[[ Listed records open ]]

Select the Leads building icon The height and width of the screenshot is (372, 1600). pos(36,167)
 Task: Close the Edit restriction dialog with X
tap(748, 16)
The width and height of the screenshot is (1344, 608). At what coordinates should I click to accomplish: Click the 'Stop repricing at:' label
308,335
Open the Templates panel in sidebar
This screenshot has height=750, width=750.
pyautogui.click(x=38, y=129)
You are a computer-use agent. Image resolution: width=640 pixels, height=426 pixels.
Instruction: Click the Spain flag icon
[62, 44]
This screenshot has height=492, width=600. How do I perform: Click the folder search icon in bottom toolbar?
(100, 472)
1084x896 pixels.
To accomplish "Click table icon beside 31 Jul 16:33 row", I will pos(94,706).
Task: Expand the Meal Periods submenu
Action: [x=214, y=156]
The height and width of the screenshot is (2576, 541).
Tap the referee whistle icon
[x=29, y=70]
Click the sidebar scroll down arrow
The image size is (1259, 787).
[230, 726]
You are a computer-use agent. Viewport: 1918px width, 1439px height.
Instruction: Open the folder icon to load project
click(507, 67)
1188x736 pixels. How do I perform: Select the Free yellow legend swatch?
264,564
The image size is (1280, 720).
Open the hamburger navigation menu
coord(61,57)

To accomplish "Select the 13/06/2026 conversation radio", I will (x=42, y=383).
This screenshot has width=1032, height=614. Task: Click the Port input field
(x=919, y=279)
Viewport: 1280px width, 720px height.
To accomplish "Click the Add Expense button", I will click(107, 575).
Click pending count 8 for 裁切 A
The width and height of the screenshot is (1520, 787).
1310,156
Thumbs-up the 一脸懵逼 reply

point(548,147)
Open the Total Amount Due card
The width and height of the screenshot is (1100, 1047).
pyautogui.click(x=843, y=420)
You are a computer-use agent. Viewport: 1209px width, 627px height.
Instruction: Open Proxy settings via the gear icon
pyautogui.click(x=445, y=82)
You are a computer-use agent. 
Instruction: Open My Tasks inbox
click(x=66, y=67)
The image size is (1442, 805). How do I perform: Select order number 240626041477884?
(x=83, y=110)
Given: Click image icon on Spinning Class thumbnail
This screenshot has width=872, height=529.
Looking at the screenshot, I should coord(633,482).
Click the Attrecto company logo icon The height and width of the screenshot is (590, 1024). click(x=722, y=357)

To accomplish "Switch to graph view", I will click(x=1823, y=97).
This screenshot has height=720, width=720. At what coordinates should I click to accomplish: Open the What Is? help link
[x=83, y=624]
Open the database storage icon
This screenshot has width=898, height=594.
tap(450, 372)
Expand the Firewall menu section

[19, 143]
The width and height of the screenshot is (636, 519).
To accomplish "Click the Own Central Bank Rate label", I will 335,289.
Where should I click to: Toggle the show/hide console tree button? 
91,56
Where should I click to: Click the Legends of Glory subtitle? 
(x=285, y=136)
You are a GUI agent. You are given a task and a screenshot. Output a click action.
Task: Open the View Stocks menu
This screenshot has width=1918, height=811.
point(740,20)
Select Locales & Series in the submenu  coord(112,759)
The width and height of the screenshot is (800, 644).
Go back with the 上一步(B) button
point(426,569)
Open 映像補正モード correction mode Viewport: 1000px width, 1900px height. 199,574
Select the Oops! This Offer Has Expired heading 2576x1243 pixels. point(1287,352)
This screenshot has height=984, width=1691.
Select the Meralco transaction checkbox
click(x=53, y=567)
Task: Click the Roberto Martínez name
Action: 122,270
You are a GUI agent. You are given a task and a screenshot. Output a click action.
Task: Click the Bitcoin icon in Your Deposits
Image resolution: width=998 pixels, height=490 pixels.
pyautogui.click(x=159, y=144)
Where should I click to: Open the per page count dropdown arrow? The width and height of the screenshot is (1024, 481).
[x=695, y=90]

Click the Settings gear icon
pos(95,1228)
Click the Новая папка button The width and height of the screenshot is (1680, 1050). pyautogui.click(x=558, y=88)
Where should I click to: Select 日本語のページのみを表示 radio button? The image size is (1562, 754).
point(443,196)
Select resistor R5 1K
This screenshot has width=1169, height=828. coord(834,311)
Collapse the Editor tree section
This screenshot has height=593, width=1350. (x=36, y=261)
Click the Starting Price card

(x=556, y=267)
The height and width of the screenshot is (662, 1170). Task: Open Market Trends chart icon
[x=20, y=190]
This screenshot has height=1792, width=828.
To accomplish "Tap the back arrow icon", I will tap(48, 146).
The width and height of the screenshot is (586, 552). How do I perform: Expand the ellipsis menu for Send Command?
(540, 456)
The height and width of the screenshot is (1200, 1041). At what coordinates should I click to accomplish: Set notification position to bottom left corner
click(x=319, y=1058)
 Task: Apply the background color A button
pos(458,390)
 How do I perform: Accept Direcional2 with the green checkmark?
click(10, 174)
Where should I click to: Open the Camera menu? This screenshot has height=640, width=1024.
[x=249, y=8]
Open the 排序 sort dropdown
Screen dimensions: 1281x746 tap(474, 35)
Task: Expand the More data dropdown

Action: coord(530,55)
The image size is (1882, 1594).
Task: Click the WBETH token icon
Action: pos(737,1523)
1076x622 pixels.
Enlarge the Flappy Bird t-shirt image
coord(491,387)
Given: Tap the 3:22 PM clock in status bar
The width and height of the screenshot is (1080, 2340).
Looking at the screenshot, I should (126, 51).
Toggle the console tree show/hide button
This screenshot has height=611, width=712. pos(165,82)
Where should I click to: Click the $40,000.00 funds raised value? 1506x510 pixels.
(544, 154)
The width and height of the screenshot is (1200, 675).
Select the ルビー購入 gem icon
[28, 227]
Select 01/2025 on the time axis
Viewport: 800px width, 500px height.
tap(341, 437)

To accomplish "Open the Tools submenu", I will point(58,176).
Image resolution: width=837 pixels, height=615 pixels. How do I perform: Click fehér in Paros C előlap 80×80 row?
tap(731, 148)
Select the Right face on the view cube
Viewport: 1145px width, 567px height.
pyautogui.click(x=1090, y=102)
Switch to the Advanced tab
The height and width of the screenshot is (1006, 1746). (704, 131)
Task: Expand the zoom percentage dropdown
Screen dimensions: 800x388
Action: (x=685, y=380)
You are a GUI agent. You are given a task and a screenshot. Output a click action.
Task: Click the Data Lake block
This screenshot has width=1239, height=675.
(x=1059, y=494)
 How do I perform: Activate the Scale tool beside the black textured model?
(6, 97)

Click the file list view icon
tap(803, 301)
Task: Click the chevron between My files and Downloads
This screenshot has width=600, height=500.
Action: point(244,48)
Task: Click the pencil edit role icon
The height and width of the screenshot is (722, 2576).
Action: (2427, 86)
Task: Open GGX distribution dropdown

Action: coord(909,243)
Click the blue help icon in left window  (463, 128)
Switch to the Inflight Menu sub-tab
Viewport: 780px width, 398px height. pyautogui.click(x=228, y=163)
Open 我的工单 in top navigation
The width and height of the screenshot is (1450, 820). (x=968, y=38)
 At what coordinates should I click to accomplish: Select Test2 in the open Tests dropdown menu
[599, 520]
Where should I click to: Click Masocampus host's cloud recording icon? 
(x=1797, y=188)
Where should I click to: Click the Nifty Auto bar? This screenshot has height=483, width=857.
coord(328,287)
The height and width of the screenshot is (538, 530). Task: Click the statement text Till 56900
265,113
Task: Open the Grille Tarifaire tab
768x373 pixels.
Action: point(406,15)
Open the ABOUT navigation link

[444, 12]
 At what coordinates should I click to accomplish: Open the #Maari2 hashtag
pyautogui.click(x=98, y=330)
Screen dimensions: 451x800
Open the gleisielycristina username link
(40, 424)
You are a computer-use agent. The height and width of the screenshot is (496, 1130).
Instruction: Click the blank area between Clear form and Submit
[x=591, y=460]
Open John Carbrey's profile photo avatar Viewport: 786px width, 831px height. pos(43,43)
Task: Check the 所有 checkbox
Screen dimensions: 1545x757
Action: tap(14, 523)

[[ Listed records closed ]]

## Task prompt
Please give again the lines above between the line holding "The width and height of the screenshot is (636, 519)." and the line holding "Open 映像補正モード correction", inclusive, exactly as they are and with nothing added.

## Output for this task
The width and height of the screenshot is (636, 519).
To accomplish "Click the Own Central Bank Rate label", I will 335,289.
Where should I click to: Toggle the show/hide console tree button? 
91,56
Where should I click to: Click the Legends of Glory subtitle? 
(x=285, y=136)
You are a GUI agent. You are given a task and a screenshot. Output a click action.
Task: Open the View Stocks menu
This screenshot has width=1918, height=811.
point(740,20)
Select Locales & Series in the submenu  coord(112,759)
The width and height of the screenshot is (800, 644).
Go back with the 上一步(B) button
point(426,569)
Open 映像補正モード correction mode Viewport: 1000px width, 1900px height. 199,574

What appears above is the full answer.